Hello! Spring is traditionally a time for cleaning and organizing. One of the most effective ways to start tidying up is to properly assess your current situation, and that’s where an audit can help. According to Wikipedia, it’s an inspection, analysis, or evaluation of an economic entity. In essence, you can audit almost anything – some do it for finances, while, for example, my colleague Justina even conducts audits to evaluate user experience.
In the same way, we inspect IT systems. Such audits can be divided into two main groups: internal, which we carry out for ourselves, and external – when a client comes to us seeking to improve their existing systems so that they run reliably and make the most efficient use of available resources (whether human, server, or code).
Of course, encyclopedias also mention state audits, but let’s leave those to the serious guys with big beards.
When is a system or code audit needed?
There isn’t a single definitive answer to when is the best time to review your “garden of systems,” but I’m convinced it’s necessary to check in as often as possible. Why? Because knowledge should be shared, and also because new best practices are constantly emerging. Looking at it more broadly, I’d even call spoken criticism or feedback a kind of micro-audit – pointing out what could work better.

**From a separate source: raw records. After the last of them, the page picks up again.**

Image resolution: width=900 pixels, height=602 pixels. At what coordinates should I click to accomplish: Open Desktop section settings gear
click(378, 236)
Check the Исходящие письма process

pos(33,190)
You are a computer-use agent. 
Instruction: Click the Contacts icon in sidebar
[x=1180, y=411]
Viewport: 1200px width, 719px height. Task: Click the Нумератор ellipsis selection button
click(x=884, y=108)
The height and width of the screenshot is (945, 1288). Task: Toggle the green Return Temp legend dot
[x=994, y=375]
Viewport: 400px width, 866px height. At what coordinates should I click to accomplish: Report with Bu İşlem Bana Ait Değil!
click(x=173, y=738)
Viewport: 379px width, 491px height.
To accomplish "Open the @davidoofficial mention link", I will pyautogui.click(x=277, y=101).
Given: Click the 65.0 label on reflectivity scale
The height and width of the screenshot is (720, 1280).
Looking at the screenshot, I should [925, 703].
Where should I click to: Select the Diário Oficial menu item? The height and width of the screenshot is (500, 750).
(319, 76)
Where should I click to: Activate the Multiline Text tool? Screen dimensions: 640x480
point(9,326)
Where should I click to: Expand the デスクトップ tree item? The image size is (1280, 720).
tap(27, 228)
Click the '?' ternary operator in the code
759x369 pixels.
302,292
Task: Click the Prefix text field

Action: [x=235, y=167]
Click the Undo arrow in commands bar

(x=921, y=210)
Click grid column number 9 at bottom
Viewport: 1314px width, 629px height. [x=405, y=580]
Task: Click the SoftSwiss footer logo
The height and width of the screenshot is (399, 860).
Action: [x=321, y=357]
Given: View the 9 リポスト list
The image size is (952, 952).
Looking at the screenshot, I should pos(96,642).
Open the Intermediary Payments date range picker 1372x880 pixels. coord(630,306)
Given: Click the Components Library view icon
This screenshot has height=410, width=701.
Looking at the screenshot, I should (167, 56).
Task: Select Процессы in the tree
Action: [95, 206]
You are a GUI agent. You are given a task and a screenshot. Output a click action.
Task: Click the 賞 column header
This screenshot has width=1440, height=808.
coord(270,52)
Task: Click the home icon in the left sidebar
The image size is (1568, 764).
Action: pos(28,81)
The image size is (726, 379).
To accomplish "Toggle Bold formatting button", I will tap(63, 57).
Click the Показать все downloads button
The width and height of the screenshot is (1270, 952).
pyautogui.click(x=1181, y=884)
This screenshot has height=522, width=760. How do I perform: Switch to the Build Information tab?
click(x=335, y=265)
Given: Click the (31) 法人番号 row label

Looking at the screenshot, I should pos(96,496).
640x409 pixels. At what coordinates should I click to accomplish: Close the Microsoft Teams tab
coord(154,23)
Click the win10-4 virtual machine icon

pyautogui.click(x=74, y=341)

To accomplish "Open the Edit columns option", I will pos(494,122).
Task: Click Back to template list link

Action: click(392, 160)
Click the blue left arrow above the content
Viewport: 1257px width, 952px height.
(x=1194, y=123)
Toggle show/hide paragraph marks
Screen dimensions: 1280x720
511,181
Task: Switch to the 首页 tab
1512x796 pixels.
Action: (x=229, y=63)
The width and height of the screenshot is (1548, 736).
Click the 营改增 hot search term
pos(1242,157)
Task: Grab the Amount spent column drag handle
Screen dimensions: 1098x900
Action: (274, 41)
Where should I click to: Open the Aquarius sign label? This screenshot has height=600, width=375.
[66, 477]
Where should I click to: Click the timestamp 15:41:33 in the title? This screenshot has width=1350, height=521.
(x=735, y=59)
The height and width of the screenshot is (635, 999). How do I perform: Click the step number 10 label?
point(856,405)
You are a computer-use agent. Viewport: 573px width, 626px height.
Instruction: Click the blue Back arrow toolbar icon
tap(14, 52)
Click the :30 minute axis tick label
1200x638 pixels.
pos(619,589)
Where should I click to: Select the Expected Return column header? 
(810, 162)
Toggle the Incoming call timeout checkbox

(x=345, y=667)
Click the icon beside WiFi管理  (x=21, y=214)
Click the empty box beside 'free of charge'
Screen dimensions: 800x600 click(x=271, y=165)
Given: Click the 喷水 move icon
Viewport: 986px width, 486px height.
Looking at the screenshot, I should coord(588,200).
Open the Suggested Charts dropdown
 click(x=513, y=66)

Meanwhile, clients usually come to us wanting to clarify a few situations in their projects. First – when they change system developers (hire an in-house team or switch companies) and want to see what was done incorrectly. Second – when they want to implement changes and can’t understand why their projects take so long to complete. By the way, there can be many answers to this: from the system itself to the specifics of requirements.
How is a technical audit carried out?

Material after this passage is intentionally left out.